Only one stretch of the listing below is wanted: every line from the first to the line containing "[CZE] (110, 2564)", set down exactly.

****

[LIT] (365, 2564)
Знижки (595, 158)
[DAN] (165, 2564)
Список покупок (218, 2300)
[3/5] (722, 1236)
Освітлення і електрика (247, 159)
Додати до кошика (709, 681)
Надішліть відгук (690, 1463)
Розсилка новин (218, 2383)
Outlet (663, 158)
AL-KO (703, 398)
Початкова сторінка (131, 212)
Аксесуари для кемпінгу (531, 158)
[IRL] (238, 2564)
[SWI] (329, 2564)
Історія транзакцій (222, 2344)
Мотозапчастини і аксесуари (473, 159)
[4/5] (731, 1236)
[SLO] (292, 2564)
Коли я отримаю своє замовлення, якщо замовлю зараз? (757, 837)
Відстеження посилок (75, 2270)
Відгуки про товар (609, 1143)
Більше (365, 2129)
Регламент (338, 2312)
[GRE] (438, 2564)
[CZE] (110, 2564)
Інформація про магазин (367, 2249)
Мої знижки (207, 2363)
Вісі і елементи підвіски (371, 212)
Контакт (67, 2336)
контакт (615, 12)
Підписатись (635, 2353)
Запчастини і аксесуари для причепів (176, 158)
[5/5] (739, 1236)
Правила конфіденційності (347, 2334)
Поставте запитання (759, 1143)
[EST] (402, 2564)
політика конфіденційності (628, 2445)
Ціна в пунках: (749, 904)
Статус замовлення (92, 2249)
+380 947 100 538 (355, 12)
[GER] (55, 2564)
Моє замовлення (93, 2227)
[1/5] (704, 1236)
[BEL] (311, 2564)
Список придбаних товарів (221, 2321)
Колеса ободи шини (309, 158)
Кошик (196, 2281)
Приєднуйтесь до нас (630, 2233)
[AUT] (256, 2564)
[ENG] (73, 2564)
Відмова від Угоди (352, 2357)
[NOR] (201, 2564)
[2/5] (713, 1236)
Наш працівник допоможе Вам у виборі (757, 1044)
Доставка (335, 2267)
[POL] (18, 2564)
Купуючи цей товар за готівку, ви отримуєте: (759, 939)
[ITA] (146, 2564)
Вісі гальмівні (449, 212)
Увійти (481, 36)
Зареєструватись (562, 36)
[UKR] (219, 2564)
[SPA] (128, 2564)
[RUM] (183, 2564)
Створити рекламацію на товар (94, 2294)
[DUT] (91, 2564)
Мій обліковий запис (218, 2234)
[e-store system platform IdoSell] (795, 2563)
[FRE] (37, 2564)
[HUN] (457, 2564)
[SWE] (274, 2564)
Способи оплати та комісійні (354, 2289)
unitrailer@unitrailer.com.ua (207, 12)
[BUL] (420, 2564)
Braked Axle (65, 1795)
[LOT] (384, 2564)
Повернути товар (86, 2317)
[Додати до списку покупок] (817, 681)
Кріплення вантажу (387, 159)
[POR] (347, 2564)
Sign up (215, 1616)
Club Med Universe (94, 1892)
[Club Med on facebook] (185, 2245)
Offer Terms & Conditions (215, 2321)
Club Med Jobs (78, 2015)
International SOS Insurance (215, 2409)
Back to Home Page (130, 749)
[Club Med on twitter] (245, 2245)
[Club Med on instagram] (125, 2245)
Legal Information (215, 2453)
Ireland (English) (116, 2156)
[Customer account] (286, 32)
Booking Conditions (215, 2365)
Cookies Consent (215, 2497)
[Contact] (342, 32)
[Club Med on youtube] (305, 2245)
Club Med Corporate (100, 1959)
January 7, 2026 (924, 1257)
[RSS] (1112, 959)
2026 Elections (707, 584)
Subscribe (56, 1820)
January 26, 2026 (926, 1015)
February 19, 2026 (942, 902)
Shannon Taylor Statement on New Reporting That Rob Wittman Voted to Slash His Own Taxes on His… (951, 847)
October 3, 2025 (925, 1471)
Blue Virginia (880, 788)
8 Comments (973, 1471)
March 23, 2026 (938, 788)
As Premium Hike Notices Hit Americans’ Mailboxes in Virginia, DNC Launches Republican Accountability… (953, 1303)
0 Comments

****

RESPONSE TO THE TASK
[LIT] (365, 2564)
Знижки (595, 158)
[DAN] (165, 2564)
Список покупок (218, 2300)
[3/5] (722, 1236)
Освітлення і електрика (247, 159)
Додати до кошика (709, 681)
Надішліть відгук (690, 1463)
Розсилка новин (218, 2383)
Outlet (663, 158)
AL-KO (703, 398)
Початкова сторінка (131, 212)
Аксесуари для кемпінгу (531, 158)
[IRL] (238, 2564)
[SWI] (329, 2564)
Історія транзакцій (222, 2344)
Мотозапчастини і аксесуари (473, 159)
[4/5] (731, 1236)
[SLO] (292, 2564)
Коли я отримаю своє замовлення, якщо замовлю зараз? (757, 837)
Відстеження посилок (75, 2270)
Відгуки про товар (609, 1143)
Більше (365, 2129)
Регламент (338, 2312)
[GRE] (438, 2564)
[CZE] (110, 2564)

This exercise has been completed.